Hauskyjza (Silesian: home cheese from the German Hauskäse) is a foodstuff made of cottage cheese, caraway and other ingredients, which are mixed, put aside for a few days to acquire the characteristic sharp flavor, scent and tacky consistency, and then warmed and fried. Often baking soda is used to condition the cottage cheese. Hauskyjza or Ser Smazony (fried cheese) or Ser Zgliwiały (rotted cheese) is a traditional product in the regions of Greater Poland, Pomerania, Kuyavia, Subcarpathia and Silesia. Before refrigerators were widely available, it was valued because of its high fastness.

Hauskyjza has an exceptionally strong scent and flavor, pleasurable to many aficionados, but found offensive by some people. (In numerous Silesian jokes, the flavor is compared to that of long-unwashed socks.) Most traditionally, it is served with dark bread and caraway or with "music," chopped onions soaked in vinegar and oil. Some people prefer it freshly made as a type of fondue.

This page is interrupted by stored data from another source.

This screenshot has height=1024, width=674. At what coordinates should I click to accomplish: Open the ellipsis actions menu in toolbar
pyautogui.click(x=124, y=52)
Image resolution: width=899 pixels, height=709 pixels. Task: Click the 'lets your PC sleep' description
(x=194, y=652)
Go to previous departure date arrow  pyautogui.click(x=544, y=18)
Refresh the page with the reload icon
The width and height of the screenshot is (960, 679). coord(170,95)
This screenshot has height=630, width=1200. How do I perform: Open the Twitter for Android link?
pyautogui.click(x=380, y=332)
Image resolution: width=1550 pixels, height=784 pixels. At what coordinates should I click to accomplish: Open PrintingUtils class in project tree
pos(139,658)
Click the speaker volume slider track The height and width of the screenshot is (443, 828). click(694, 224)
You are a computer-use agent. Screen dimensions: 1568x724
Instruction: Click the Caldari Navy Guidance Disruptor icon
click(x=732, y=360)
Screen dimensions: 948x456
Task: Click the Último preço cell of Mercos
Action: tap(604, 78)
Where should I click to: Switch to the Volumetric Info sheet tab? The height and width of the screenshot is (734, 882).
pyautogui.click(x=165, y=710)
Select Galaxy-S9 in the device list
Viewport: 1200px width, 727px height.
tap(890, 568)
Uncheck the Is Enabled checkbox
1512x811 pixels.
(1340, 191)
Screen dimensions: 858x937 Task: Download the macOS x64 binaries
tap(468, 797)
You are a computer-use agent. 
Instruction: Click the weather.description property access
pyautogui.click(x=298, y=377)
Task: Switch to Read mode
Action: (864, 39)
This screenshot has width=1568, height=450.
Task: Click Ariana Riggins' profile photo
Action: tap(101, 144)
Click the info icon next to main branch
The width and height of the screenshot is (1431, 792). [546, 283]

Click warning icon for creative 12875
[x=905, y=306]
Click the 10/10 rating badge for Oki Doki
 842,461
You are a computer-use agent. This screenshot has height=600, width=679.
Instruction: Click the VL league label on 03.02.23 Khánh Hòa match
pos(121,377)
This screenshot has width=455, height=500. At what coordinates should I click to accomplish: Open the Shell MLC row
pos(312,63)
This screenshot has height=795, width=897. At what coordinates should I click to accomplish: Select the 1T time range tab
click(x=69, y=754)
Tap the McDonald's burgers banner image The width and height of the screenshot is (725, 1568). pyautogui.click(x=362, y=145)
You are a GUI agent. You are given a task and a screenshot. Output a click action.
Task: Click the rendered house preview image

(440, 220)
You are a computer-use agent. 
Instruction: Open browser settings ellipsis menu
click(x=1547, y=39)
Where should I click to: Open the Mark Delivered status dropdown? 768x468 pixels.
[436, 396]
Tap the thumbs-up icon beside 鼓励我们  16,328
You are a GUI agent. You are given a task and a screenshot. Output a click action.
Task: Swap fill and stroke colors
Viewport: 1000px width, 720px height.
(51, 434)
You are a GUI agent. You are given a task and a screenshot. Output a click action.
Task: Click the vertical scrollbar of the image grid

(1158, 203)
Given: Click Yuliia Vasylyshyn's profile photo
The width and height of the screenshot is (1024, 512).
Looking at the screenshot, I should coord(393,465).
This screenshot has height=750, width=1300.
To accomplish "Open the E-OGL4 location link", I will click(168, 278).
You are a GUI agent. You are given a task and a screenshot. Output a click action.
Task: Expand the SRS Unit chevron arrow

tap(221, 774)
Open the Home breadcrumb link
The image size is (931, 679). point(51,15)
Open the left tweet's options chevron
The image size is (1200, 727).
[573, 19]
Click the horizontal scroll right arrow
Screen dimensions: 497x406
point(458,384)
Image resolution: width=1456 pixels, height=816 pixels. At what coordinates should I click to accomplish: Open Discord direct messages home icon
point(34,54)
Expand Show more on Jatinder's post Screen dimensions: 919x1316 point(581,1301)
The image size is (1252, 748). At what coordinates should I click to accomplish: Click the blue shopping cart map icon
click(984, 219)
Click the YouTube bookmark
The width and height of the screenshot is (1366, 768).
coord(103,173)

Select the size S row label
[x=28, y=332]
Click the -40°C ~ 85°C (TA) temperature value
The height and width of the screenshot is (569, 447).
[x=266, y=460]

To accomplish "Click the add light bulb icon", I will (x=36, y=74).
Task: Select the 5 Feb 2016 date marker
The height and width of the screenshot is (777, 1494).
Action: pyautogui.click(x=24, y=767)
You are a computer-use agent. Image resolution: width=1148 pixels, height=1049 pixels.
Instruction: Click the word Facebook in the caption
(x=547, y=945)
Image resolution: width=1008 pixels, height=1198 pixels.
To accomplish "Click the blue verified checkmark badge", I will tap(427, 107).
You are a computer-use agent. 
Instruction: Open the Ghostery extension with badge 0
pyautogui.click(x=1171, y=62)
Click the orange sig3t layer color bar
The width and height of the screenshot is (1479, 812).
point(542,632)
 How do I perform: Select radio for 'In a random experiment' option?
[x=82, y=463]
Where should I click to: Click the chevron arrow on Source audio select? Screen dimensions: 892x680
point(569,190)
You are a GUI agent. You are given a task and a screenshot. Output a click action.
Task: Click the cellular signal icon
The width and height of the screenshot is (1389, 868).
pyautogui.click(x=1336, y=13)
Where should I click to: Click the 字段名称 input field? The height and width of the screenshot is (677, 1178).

Hauskyjza has been traditionally made at home, hence the name. Currently, it is also produced commercially.

In 2005, it was registered on a List of Traditional Products (pol. Lista Produktów Tradycyjnych) of Ministry of Agriculture and Rural Development as Ser domowy smażony z kminkiem, z czosnkiem, bez przypraw (home-made fried cheese with carum, with garlic, without spices).